- Task instructions -
All of the data is to be printed again exactly as it appears.

- - -

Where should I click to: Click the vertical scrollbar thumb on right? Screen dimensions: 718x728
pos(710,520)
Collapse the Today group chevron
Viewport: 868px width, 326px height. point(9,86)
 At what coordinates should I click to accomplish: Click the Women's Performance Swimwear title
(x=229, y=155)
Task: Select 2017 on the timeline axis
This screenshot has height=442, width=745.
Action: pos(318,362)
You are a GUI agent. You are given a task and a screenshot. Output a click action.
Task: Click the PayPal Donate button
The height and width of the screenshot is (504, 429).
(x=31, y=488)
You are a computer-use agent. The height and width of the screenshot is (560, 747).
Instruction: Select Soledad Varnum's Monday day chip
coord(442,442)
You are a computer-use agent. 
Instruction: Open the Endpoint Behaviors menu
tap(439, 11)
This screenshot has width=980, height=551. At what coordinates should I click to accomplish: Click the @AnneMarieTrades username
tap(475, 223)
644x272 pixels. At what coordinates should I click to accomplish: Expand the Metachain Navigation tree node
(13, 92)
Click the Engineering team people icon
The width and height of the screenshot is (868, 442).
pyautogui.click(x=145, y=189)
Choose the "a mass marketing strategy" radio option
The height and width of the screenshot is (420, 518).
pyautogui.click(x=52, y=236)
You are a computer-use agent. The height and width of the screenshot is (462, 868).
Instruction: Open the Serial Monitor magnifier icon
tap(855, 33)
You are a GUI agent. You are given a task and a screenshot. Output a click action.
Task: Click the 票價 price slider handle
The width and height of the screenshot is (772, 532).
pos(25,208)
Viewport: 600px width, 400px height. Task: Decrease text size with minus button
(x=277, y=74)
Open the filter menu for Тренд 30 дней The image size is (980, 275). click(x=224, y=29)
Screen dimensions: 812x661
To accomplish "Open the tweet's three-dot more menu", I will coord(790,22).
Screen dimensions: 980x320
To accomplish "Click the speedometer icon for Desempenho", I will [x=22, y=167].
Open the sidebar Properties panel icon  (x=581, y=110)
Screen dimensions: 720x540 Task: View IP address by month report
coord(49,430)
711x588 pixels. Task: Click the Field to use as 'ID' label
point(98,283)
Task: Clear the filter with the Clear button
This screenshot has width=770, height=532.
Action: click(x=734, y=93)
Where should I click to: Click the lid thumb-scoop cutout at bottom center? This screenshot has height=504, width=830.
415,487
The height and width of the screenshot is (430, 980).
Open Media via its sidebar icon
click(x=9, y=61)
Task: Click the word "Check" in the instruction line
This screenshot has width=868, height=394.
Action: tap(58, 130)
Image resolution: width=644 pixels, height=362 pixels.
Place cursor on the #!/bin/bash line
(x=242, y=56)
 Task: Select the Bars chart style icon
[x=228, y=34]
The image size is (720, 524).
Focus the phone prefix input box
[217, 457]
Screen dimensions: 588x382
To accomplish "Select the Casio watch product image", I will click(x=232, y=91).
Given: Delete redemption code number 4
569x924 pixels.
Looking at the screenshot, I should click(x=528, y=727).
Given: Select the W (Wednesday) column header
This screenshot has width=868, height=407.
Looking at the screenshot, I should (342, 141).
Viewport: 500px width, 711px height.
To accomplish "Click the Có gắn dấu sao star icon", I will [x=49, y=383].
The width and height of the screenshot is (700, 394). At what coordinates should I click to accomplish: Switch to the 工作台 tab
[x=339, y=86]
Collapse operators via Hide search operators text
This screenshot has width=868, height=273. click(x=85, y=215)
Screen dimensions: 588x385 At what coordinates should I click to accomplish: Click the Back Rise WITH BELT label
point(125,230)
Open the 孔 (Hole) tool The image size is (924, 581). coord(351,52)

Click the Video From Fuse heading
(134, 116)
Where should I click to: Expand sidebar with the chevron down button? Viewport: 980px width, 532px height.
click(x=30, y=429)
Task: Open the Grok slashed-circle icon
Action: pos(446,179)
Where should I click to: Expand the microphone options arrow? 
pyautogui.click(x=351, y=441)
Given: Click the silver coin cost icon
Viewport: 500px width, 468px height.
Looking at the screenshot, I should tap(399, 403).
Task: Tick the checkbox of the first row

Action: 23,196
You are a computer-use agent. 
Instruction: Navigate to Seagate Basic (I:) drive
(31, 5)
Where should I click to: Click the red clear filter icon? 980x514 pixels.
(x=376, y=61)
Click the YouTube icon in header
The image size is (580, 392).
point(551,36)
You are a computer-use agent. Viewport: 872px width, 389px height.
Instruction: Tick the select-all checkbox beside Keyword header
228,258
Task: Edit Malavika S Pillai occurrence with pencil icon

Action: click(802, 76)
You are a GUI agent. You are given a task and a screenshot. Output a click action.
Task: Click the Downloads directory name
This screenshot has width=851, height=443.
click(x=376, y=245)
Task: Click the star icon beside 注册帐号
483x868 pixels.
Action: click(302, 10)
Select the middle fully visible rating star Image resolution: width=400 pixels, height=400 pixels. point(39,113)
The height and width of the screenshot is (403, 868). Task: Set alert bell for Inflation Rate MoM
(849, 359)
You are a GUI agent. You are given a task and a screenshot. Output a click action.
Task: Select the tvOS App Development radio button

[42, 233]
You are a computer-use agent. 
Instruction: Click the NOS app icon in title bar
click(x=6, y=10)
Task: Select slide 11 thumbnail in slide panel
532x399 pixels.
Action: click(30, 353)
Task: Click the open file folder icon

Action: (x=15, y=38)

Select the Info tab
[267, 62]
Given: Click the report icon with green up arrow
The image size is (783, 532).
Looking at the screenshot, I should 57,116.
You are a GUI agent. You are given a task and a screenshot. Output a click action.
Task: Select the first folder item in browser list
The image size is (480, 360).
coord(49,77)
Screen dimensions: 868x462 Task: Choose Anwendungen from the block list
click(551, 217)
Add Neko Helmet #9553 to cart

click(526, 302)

- - -

- Solution to the exercise -
Where should I click to: Click the vertical scrollbar thumb on right? Screen dimensions: 718x728
pos(710,520)
Collapse the Today group chevron
Viewport: 868px width, 326px height. point(9,86)
 At what coordinates should I click to accomplish: Click the Women's Performance Swimwear title
(x=229, y=155)
Task: Select 2017 on the timeline axis
This screenshot has height=442, width=745.
Action: pos(318,362)
You are a GUI agent. You are given a task and a screenshot. Output a click action.
Task: Click the PayPal Donate button
The height and width of the screenshot is (504, 429).
(x=31, y=488)
You are a computer-use agent. The height and width of the screenshot is (560, 747).
Instruction: Select Soledad Varnum's Monday day chip
coord(442,442)
You are a computer-use agent. 
Instruction: Open the Endpoint Behaviors menu
tap(439, 11)
This screenshot has width=980, height=551. At what coordinates should I click to accomplish: Click the @AnneMarieTrades username
tap(475, 223)
644x272 pixels. At what coordinates should I click to accomplish: Expand the Metachain Navigation tree node
(13, 92)
Click the Engineering team people icon
The width and height of the screenshot is (868, 442).
pyautogui.click(x=145, y=189)
Choose the "a mass marketing strategy" radio option
The height and width of the screenshot is (420, 518).
pyautogui.click(x=52, y=236)
You are a computer-use agent. The height and width of the screenshot is (462, 868).
Instruction: Open the Serial Monitor magnifier icon
tap(855, 33)
You are a GUI agent. You are given a task and a screenshot. Output a click action.
Task: Click the 票價 price slider handle
The width and height of the screenshot is (772, 532).
pos(25,208)
Viewport: 600px width, 400px height. Task: Decrease text size with minus button
(x=277, y=74)
Open the filter menu for Тренд 30 дней The image size is (980, 275). click(x=224, y=29)
Screen dimensions: 812x661
To accomplish "Open the tweet's three-dot more menu", I will coord(790,22).
Screen dimensions: 980x320
To accomplish "Click the speedometer icon for Desempenho", I will [x=22, y=167].
Open the sidebar Properties panel icon  (x=581, y=110)
Screen dimensions: 720x540 Task: View IP address by month report
coord(49,430)
711x588 pixels. Task: Click the Field to use as 'ID' label
point(98,283)
Task: Clear the filter with the Clear button
This screenshot has width=770, height=532.
Action: click(x=734, y=93)
Where should I click to: Click the lid thumb-scoop cutout at bottom center? This screenshot has height=504, width=830.
415,487
The height and width of the screenshot is (430, 980).
Open Media via its sidebar icon
click(x=9, y=61)
Task: Click the word "Check" in the instruction line
This screenshot has width=868, height=394.
Action: tap(58, 130)
Image resolution: width=644 pixels, height=362 pixels.
Place cursor on the #!/bin/bash line
(x=242, y=56)
 Task: Select the Bars chart style icon
[x=228, y=34]
The image size is (720, 524).
Focus the phone prefix input box
[217, 457]
Screen dimensions: 588x382
To accomplish "Select the Casio watch product image", I will click(x=232, y=91).
Given: Delete redemption code number 4
569x924 pixels.
Looking at the screenshot, I should click(x=528, y=727).
Given: Select the W (Wednesday) column header
This screenshot has width=868, height=407.
Looking at the screenshot, I should (342, 141).
Viewport: 500px width, 711px height.
To accomplish "Click the Có gắn dấu sao star icon", I will [x=49, y=383].
The width and height of the screenshot is (700, 394). At what coordinates should I click to accomplish: Switch to the 工作台 tab
[x=339, y=86]
Collapse operators via Hide search operators text
This screenshot has width=868, height=273. click(x=85, y=215)
Screen dimensions: 588x385 At what coordinates should I click to accomplish: Click the Back Rise WITH BELT label
point(125,230)
Open the 孔 (Hole) tool The image size is (924, 581). coord(351,52)

Click the Video From Fuse heading
(134, 116)
Where should I click to: Expand sidebar with the chevron down button? Viewport: 980px width, 532px height.
click(x=30, y=429)
Task: Open the Grok slashed-circle icon
Action: pos(446,179)
Where should I click to: Expand the microphone options arrow? 
pyautogui.click(x=351, y=441)
Given: Click the silver coin cost icon
Viewport: 500px width, 468px height.
Looking at the screenshot, I should tap(399, 403).
Task: Tick the checkbox of the first row

Action: 23,196
You are a computer-use agent. 
Instruction: Navigate to Seagate Basic (I:) drive
(31, 5)
Where should I click to: Click the red clear filter icon? 980x514 pixels.
(x=376, y=61)
Click the YouTube icon in header
The image size is (580, 392).
point(551,36)
You are a computer-use agent. Viewport: 872px width, 389px height.
Instruction: Tick the select-all checkbox beside Keyword header
228,258
Task: Edit Malavika S Pillai occurrence with pencil icon

Action: click(802, 76)
You are a GUI agent. You are given a task and a screenshot. Output a click action.
Task: Click the Downloads directory name
This screenshot has width=851, height=443.
click(x=376, y=245)
Task: Click the star icon beside 注册帐号
483x868 pixels.
Action: click(302, 10)
Select the middle fully visible rating star Image resolution: width=400 pixels, height=400 pixels. point(39,113)
The height and width of the screenshot is (403, 868). Task: Set alert bell for Inflation Rate MoM
(849, 359)
You are a GUI agent. You are given a task and a screenshot. Output a click action.
Task: Select the tvOS App Development radio button

[42, 233]
You are a computer-use agent. 
Instruction: Click the NOS app icon in title bar
click(x=6, y=10)
Task: Select slide 11 thumbnail in slide panel
532x399 pixels.
Action: click(30, 353)
Task: Click the open file folder icon

Action: (x=15, y=38)

Select the Info tab
[267, 62]
Given: Click the report icon with green up arrow
The image size is (783, 532).
Looking at the screenshot, I should 57,116.
You are a GUI agent. You are given a task and a screenshot. Output a click action.
Task: Select the first folder item in browser list
The image size is (480, 360).
coord(49,77)
Screen dimensions: 868x462 Task: Choose Anwendungen from the block list
click(551, 217)
Add Neko Helmet #9553 to cart

click(526, 302)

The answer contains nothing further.